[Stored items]
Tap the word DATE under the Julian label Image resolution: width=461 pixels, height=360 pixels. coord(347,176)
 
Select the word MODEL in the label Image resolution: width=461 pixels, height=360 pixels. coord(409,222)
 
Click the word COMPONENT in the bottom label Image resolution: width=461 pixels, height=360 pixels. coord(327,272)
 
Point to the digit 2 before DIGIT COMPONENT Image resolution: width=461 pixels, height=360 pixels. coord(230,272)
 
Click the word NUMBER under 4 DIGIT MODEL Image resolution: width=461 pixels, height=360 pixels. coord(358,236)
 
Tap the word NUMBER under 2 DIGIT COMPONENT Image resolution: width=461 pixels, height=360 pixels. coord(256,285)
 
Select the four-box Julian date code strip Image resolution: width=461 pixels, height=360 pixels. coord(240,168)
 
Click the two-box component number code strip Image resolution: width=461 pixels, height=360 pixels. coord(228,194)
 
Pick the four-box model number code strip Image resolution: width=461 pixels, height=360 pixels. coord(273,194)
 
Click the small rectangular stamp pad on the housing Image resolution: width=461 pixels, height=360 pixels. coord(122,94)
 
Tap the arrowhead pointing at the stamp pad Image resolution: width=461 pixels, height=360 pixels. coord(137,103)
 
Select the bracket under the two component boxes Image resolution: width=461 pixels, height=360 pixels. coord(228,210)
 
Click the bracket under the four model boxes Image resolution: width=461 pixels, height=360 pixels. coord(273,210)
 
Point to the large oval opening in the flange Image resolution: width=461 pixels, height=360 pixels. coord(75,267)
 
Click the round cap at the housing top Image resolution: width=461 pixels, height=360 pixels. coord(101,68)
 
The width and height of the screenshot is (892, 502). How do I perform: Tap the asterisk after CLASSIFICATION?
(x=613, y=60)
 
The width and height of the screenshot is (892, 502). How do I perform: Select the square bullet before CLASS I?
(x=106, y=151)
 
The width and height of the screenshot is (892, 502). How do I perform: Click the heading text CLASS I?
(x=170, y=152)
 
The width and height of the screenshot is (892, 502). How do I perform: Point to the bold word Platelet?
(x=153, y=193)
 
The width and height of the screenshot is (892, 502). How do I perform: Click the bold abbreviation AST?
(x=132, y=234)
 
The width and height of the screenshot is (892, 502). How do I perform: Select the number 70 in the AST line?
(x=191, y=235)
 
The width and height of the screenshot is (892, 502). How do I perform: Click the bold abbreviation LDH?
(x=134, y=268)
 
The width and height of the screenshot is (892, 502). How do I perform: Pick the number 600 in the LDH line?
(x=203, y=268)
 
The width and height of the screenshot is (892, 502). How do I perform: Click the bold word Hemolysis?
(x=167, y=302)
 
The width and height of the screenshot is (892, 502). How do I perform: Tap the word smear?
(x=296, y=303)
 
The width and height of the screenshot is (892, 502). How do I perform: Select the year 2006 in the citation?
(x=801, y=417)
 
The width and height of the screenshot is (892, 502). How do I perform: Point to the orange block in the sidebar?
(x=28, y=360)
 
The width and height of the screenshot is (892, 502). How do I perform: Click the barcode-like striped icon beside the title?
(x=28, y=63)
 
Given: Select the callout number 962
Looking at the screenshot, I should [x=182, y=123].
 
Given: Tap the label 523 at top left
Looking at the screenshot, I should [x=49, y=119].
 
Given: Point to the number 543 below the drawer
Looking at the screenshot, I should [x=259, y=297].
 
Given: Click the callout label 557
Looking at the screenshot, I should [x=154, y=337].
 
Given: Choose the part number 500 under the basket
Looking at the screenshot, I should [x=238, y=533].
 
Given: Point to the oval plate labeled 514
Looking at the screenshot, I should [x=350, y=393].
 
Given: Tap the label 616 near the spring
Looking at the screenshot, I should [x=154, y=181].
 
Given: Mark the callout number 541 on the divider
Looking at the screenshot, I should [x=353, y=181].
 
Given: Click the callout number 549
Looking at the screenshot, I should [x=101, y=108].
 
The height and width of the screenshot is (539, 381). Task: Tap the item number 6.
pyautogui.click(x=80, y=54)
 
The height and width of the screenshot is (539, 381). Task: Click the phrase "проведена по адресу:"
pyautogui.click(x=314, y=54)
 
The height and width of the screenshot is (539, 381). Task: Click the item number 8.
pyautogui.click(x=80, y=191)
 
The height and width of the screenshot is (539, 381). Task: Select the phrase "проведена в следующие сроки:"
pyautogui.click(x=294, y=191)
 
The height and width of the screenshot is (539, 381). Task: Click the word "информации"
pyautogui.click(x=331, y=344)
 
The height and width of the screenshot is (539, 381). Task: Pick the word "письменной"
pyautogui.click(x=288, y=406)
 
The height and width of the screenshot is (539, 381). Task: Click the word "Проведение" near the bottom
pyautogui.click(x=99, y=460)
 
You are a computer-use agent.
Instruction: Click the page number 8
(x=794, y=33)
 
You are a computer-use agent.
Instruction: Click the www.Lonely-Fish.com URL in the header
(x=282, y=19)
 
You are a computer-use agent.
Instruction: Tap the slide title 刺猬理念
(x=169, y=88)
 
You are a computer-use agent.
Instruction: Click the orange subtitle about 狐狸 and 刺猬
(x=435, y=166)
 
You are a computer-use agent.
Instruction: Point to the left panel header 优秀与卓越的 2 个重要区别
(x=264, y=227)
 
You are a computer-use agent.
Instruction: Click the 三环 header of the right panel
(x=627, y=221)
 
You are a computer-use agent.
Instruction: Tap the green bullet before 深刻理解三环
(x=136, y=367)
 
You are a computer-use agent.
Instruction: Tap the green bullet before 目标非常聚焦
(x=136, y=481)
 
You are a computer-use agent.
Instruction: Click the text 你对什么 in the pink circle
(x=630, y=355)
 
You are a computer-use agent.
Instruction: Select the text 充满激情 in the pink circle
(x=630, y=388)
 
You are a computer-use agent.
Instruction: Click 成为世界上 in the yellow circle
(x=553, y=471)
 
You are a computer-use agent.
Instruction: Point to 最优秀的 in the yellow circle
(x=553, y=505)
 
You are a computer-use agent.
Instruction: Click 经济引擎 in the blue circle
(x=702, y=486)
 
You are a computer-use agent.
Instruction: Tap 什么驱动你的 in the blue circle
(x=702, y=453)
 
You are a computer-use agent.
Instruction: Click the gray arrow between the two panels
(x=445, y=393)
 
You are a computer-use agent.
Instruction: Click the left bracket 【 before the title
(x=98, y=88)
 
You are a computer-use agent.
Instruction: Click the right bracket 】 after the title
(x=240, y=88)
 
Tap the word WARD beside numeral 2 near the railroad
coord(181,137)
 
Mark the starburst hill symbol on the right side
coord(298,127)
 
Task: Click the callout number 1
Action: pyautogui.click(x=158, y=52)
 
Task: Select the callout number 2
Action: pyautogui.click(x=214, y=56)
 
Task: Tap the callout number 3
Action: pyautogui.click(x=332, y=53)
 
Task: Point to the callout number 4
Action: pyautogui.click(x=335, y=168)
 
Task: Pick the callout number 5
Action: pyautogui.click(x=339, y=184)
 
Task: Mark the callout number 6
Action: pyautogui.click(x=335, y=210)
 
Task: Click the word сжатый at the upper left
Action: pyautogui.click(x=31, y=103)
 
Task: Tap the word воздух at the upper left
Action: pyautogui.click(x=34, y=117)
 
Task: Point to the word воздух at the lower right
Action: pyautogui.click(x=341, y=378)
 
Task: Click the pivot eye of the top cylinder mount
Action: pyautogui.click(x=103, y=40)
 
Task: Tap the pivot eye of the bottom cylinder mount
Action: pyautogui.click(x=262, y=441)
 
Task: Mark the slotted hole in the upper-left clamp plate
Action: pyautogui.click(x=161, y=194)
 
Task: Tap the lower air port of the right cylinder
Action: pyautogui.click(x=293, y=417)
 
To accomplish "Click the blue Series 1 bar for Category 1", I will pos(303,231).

** WHAT IS ASKED **
Write out all the records again, replacing each instance of "pivot eye" with "pivot lug" and leaving everything else unchanged.

** TASK RESPONSE **
Tap the word DATE under the Julian label Image resolution: width=461 pixels, height=360 pixels. coord(347,176)
 
Select the word MODEL in the label Image resolution: width=461 pixels, height=360 pixels. coord(409,222)
 
Click the word COMPONENT in the bottom label Image resolution: width=461 pixels, height=360 pixels. coord(327,272)
 
Point to the digit 2 before DIGIT COMPONENT Image resolution: width=461 pixels, height=360 pixels. coord(230,272)
 
Click the word NUMBER under 4 DIGIT MODEL Image resolution: width=461 pixels, height=360 pixels. coord(358,236)
 
Tap the word NUMBER under 2 DIGIT COMPONENT Image resolution: width=461 pixels, height=360 pixels. coord(256,285)
 
Select the four-box Julian date code strip Image resolution: width=461 pixels, height=360 pixels. coord(240,168)
 
Click the two-box component number code strip Image resolution: width=461 pixels, height=360 pixels. coord(228,194)
 
Pick the four-box model number code strip Image resolution: width=461 pixels, height=360 pixels. coord(273,194)
 
Click the small rectangular stamp pad on the housing Image resolution: width=461 pixels, height=360 pixels. coord(122,94)
 
Tap the arrowhead pointing at the stamp pad Image resolution: width=461 pixels, height=360 pixels. coord(137,103)
 
Select the bracket under the two component boxes Image resolution: width=461 pixels, height=360 pixels. coord(228,210)
 
Click the bracket under the four model boxes Image resolution: width=461 pixels, height=360 pixels. coord(273,210)
 
Point to the large oval opening in the flange Image resolution: width=461 pixels, height=360 pixels. coord(75,267)
 
Click the round cap at the housing top Image resolution: width=461 pixels, height=360 pixels. coord(101,68)
 
The width and height of the screenshot is (892, 502). How do I perform: Tap the asterisk after CLASSIFICATION?
(x=613, y=60)
 
The width and height of the screenshot is (892, 502). How do I perform: Select the square bullet before CLASS I?
(x=106, y=151)
 
The width and height of the screenshot is (892, 502). How do I perform: Click the heading text CLASS I?
(x=170, y=152)
 
The width and height of the screenshot is (892, 502). How do I perform: Point to the bold word Platelet?
(x=153, y=193)
 
The width and height of the screenshot is (892, 502). How do I perform: Click the bold abbreviation AST?
(x=132, y=234)
 
The width and height of the screenshot is (892, 502). How do I perform: Select the number 70 in the AST line?
(x=191, y=235)
 
The width and height of the screenshot is (892, 502). How do I perform: Click the bold abbreviation LDH?
(x=134, y=268)
 
The width and height of the screenshot is (892, 502). How do I perform: Pick the number 600 in the LDH line?
(x=203, y=268)
 
The width and height of the screenshot is (892, 502). How do I perform: Click the bold word Hemolysis?
(x=167, y=302)
 
The width and height of the screenshot is (892, 502). How do I perform: Tap the word smear?
(x=296, y=303)
 
The width and height of the screenshot is (892, 502). How do I perform: Select the year 2006 in the citation?
(x=801, y=417)
 
The width and height of the screenshot is (892, 502). How do I perform: Point to the orange block in the sidebar?
(x=28, y=360)
 
The width and height of the screenshot is (892, 502). How do I perform: Click the barcode-like striped icon beside the title?
(x=28, y=63)
 
Given: Select the callout number 962
Looking at the screenshot, I should [x=182, y=123].
 
Given: Tap the label 523 at top left
Looking at the screenshot, I should [x=49, y=119].
 
Given: Point to the number 543 below the drawer
Looking at the screenshot, I should [x=259, y=297].
 
Given: Click the callout label 557
Looking at the screenshot, I should [x=154, y=337].
 
Given: Choose the part number 500 under the basket
Looking at the screenshot, I should [x=238, y=533].
 
Given: Point to the oval plate labeled 514
Looking at the screenshot, I should [x=350, y=393].
 
Given: Tap the label 616 near the spring
Looking at the screenshot, I should [x=154, y=181].
 
Given: Mark the callout number 541 on the divider
Looking at the screenshot, I should [x=353, y=181].
 
Given: Click the callout number 549
Looking at the screenshot, I should [x=101, y=108].
 
The height and width of the screenshot is (539, 381). Task: Tap the item number 6.
pyautogui.click(x=80, y=54)
 
The height and width of the screenshot is (539, 381). Task: Click the phrase "проведена по адресу:"
pyautogui.click(x=314, y=54)
 
The height and width of the screenshot is (539, 381). Task: Click the item number 8.
pyautogui.click(x=80, y=191)
 
The height and width of the screenshot is (539, 381). Task: Select the phrase "проведена в следующие сроки:"
pyautogui.click(x=294, y=191)
 
The height and width of the screenshot is (539, 381). Task: Click the word "информации"
pyautogui.click(x=331, y=344)
 
The height and width of the screenshot is (539, 381). Task: Pick the word "письменной"
pyautogui.click(x=288, y=406)
 
The height and width of the screenshot is (539, 381). Task: Click the word "Проведение" near the bottom
pyautogui.click(x=99, y=460)
 
You are a computer-use agent.
Instruction: Click the page number 8
(x=794, y=33)
 
You are a computer-use agent.
Instruction: Click the www.Lonely-Fish.com URL in the header
(x=282, y=19)
 
You are a computer-use agent.
Instruction: Tap the slide title 刺猬理念
(x=169, y=88)
 
You are a computer-use agent.
Instruction: Click the orange subtitle about 狐狸 and 刺猬
(x=435, y=166)
 
You are a computer-use agent.
Instruction: Point to the left panel header 优秀与卓越的 2 个重要区别
(x=264, y=227)
 
You are a computer-use agent.
Instruction: Click the 三环 header of the right panel
(x=627, y=221)
 
You are a computer-use agent.
Instruction: Tap the green bullet before 深刻理解三环
(x=136, y=367)
 
You are a computer-use agent.
Instruction: Tap the green bullet before 目标非常聚焦
(x=136, y=481)
 
You are a computer-use agent.
Instruction: Click the text 你对什么 in the pink circle
(x=630, y=355)
 
You are a computer-use agent.
Instruction: Select the text 充满激情 in the pink circle
(x=630, y=388)
 
You are a computer-use agent.
Instruction: Click 成为世界上 in the yellow circle
(x=553, y=471)
 
You are a computer-use agent.
Instruction: Point to 最优秀的 in the yellow circle
(x=553, y=505)
 
You are a computer-use agent.
Instruction: Click 经济引擎 in the blue circle
(x=702, y=486)
 
You are a computer-use agent.
Instruction: Tap 什么驱动你的 in the blue circle
(x=702, y=453)
 
You are a computer-use agent.
Instruction: Click the gray arrow between the two panels
(x=445, y=393)
 
You are a computer-use agent.
Instruction: Click the left bracket 【 before the title
(x=98, y=88)
 
You are a computer-use agent.
Instruction: Click the right bracket 】 after the title
(x=240, y=88)
 
Tap the word WARD beside numeral 2 near the railroad
coord(181,137)
 
Mark the starburst hill symbol on the right side
coord(298,127)
 
Task: Click the callout number 1
Action: pyautogui.click(x=158, y=52)
 
Task: Select the callout number 2
Action: pyautogui.click(x=214, y=56)
 
Task: Tap the callout number 3
Action: pyautogui.click(x=332, y=53)
 
Task: Point to the callout number 4
Action: pyautogui.click(x=335, y=168)
 
Task: Pick the callout number 5
Action: pyautogui.click(x=339, y=184)
 
Task: Mark the callout number 6
Action: pyautogui.click(x=335, y=210)
 
Task: Click the word сжатый at the upper left
Action: pyautogui.click(x=31, y=103)
 
Task: Tap the word воздух at the upper left
Action: pyautogui.click(x=34, y=117)
 
Task: Point to the word воздух at the lower right
Action: pyautogui.click(x=341, y=378)
 
Task: Click the pivot lug of the top cylinder mount
Action: pyautogui.click(x=103, y=40)
 
Task: Tap the pivot lug of the bottom cylinder mount
Action: pyautogui.click(x=262, y=441)
 
Task: Mark the slotted hole in the upper-left clamp plate
Action: pyautogui.click(x=161, y=194)
 
Task: Tap the lower air port of the right cylinder
Action: pyautogui.click(x=293, y=417)
 
To accomplish "Click the blue Series 1 bar for Category 1", I will pos(303,231).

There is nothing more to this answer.